### [Reading passage]
┌────────
The premise may be simple enough. Most likely you’ve seen sites or blogs where dads brag on their kids and share their family experiences. All good. And this will be some of that. I’ve got great kids, so I’m certainly going to brag on them and you’ll see and hear from them. I also have an outstanding, unbelievably supporting, beautiful wife you’ll hear about and from. You’ll hear about our daily life, our travels, our cooking recipes, what we’re reading, how we entertain ourselves, products we like (or dislike), as well as our goals, hopes, prayers and challenges, etc.
Why in the world will any of that be interesting enough to you that you subscribe to Journal of a Dad and follow along? It’s all in the presentation. What I mean by that is first off, it will be presented in a genuine, honest way. I’m not an expert on parenting and won’t pretend to be. I’ll tell you when something doesn’t work for our family, and will gladly tell you about our victories as well. Secondly, I’m going try to present things in the most interesting ways possible, and nowadays that’s a wide open field. Sometimes that might make this blog seem like a type of reality show, but so be it. At least this will actually be real. Finally, I’m hoping that by documenting my experiences as a dad it’ll both hold me accountable to the family I love and want to be my best for, while also allowing you to interact with us – to providing suggestions, opinions, etc. while taking some of ours to try with your own family.
└────────
### [Data supplied]
┌────────
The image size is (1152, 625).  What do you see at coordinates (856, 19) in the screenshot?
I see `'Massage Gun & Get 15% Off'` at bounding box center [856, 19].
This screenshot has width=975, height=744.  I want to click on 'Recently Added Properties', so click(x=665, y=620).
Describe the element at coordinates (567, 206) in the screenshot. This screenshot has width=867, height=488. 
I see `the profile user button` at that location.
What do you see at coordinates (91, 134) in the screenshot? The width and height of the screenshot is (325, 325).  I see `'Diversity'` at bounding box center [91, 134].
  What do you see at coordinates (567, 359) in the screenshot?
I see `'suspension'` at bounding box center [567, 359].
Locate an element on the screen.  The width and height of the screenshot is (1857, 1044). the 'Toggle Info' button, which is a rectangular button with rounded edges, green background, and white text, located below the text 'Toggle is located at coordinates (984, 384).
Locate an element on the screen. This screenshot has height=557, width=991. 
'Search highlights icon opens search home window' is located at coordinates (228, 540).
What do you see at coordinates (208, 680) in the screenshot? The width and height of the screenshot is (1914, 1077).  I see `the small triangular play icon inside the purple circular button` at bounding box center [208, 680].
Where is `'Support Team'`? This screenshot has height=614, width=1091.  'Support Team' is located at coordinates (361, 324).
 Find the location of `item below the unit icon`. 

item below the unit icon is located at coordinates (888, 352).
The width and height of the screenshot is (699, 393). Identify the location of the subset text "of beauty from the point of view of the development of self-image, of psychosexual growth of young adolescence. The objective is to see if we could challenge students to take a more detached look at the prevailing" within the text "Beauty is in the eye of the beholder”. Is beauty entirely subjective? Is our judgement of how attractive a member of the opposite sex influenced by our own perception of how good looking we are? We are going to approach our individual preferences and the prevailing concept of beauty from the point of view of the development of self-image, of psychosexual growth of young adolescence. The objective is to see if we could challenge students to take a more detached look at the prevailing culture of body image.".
└────────
### [Aim of the exercise]
Answer these questions about the Journal of a Dad passage:
1. Besides the kids, who does the writer say readers will hear about and from?
2. What does the writer say they are not an expert on?
3. What does the writer hope documenting their experiences as a dad will hold them accountable to?

### [Answer to the problem]
1. Readers will hear about and from the writer's wife.
2. The writer is not an expert on parenting.
3. It will hold the writer accountable to the family they love and want to be their best for.